**Raw records**
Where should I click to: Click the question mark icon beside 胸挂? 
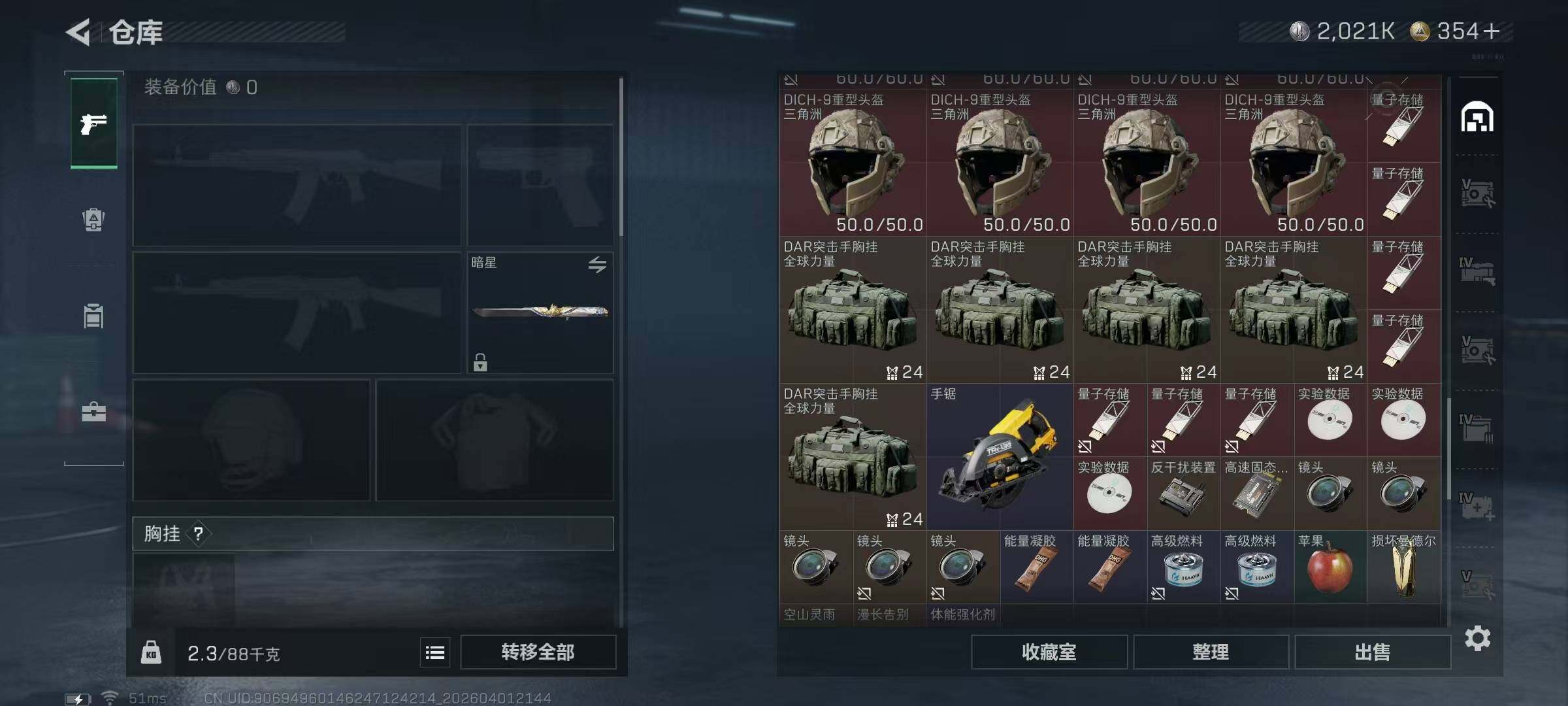pos(199,534)
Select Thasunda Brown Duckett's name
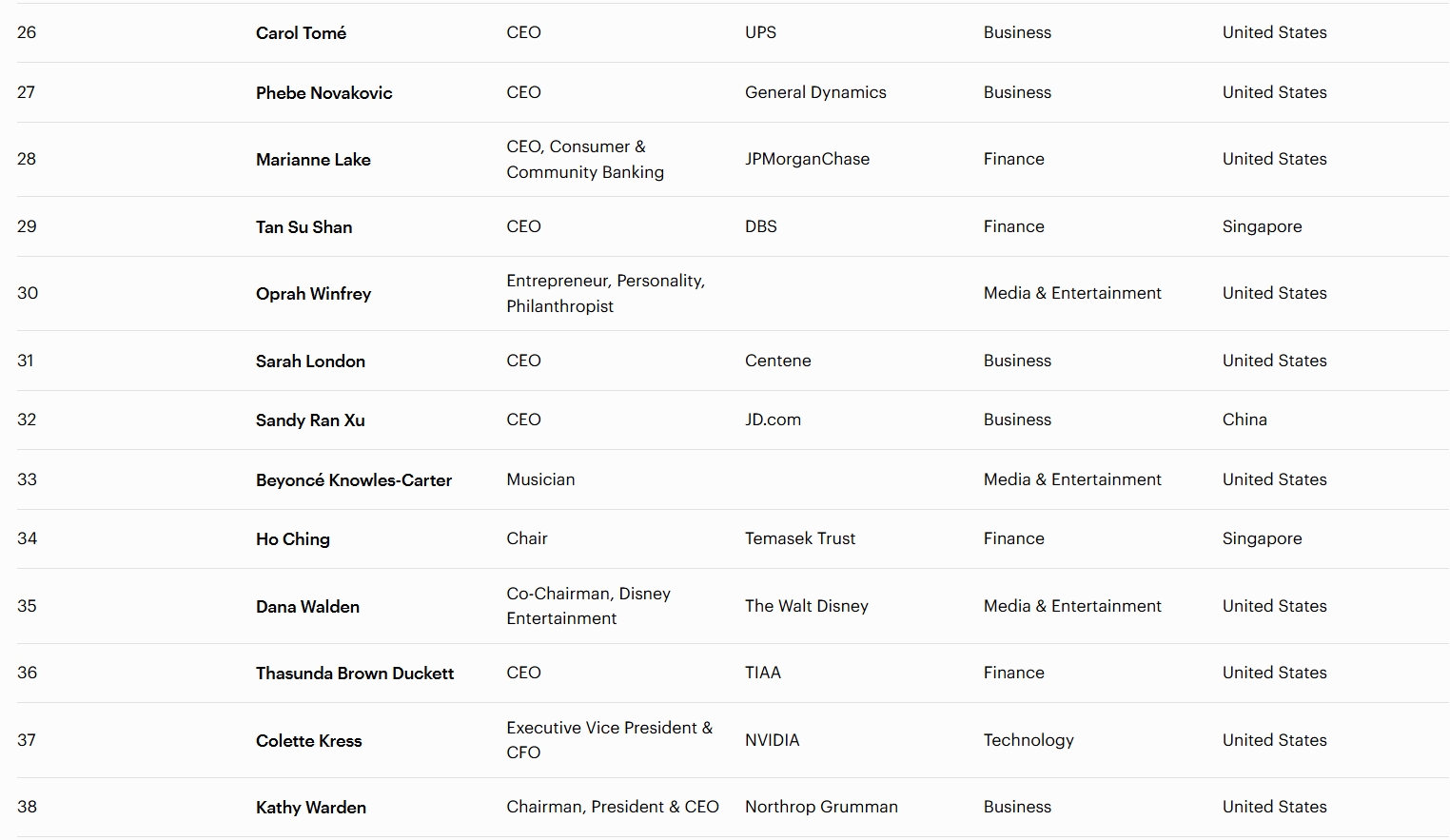 (354, 674)
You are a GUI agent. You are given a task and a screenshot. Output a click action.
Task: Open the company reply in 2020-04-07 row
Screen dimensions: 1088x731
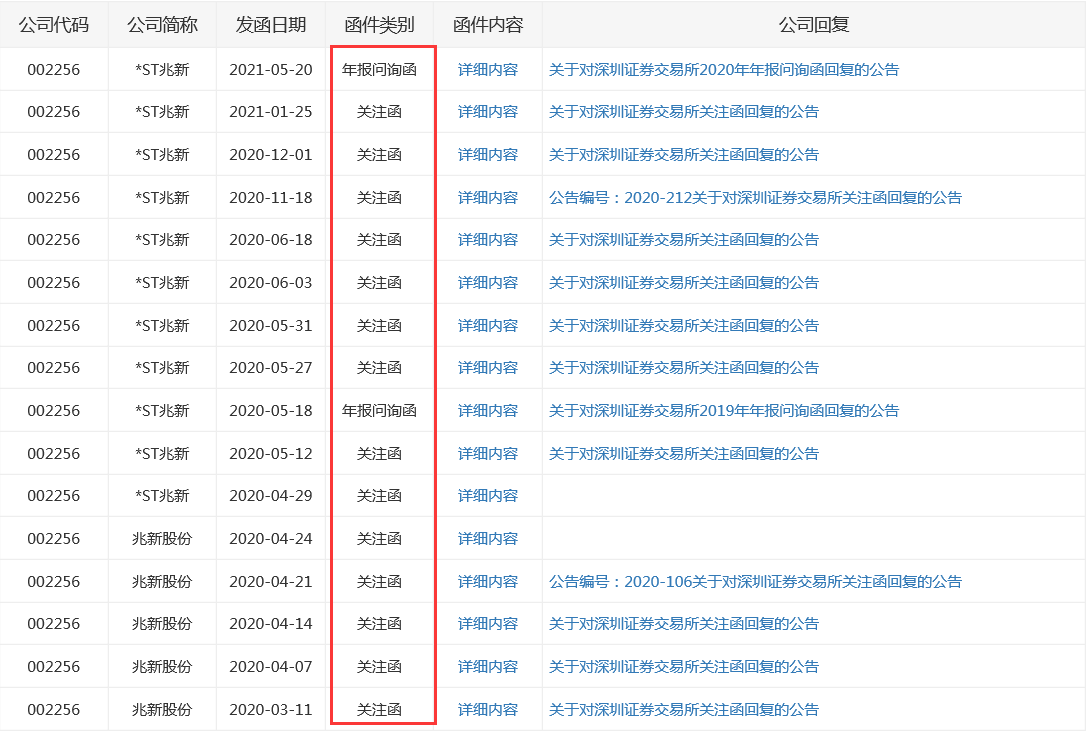(683, 667)
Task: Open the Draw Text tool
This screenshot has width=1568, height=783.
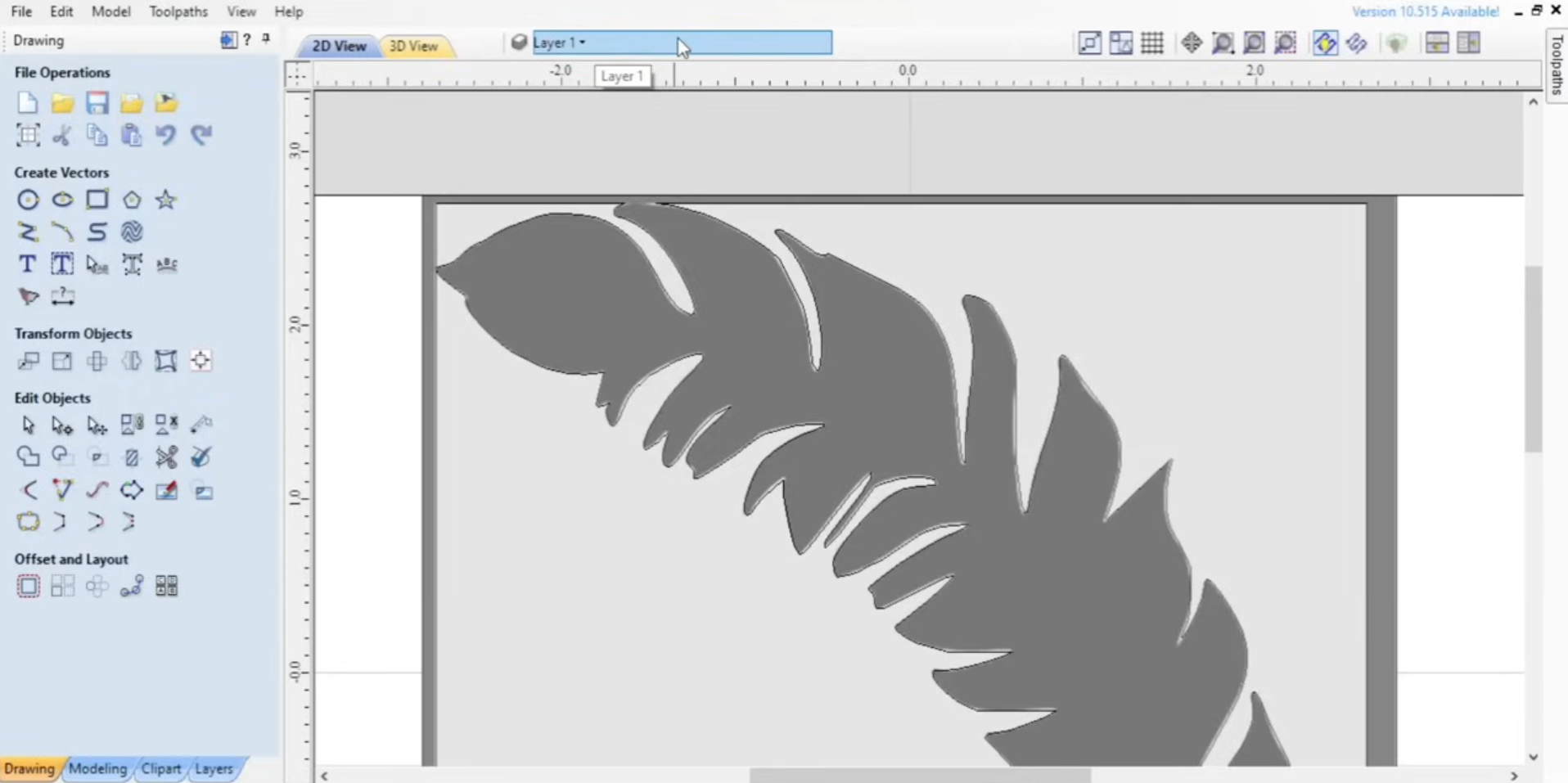Action: pyautogui.click(x=27, y=263)
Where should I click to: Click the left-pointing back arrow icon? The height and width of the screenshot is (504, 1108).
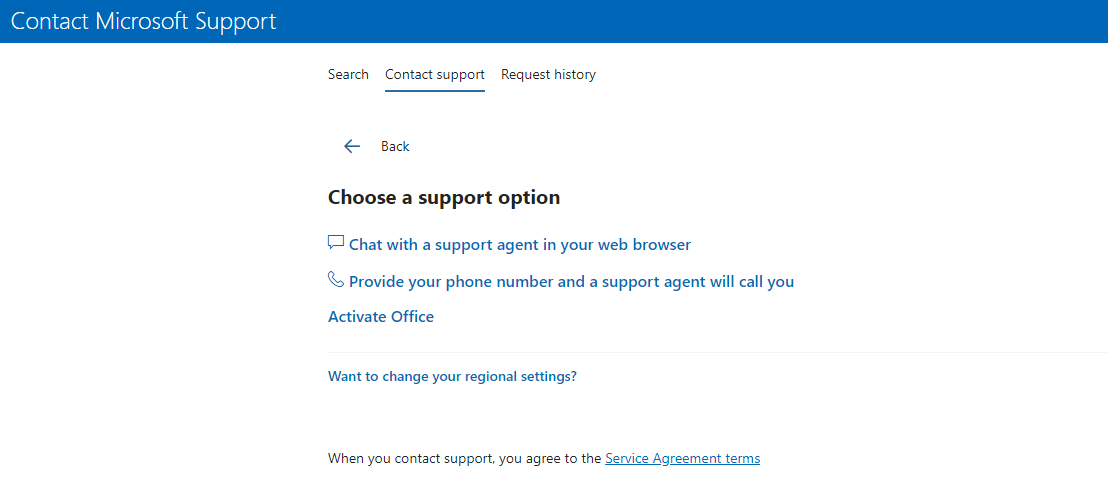(351, 146)
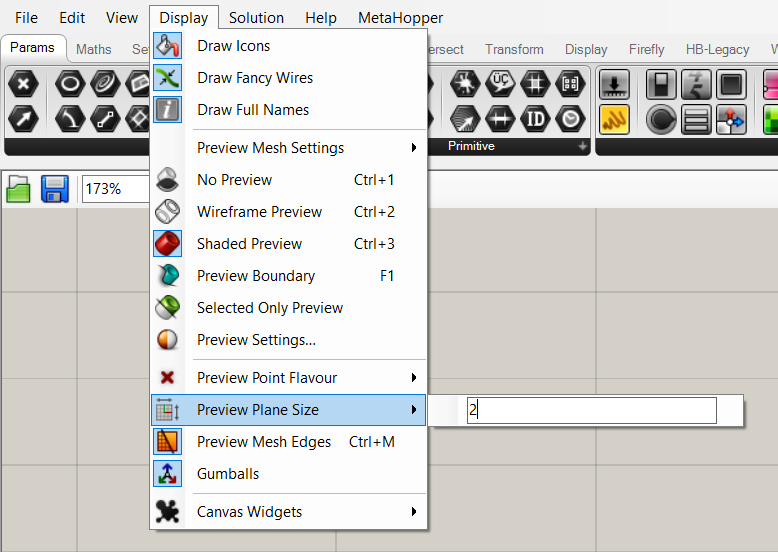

**To be done**
Reproduce all of the rows above word for word, omitting the pictures.

**Full solution**
Where should I click to: Click the question mark icon beside 胸挂? 
pos(199,534)
Select Thasunda Brown Duckett's name
 (354, 674)
You are a GUI agent. You are given a task and a screenshot. Output a click action.
Task: Open the company reply in 2020-04-07 row
Screen dimensions: 1088x731
(683, 667)
Task: Open the Draw Text tool
This screenshot has width=1568, height=783.
Action: pyautogui.click(x=27, y=263)
Where should I click to: Click the left-pointing back arrow icon? The height and width of the screenshot is (504, 1108).
(351, 146)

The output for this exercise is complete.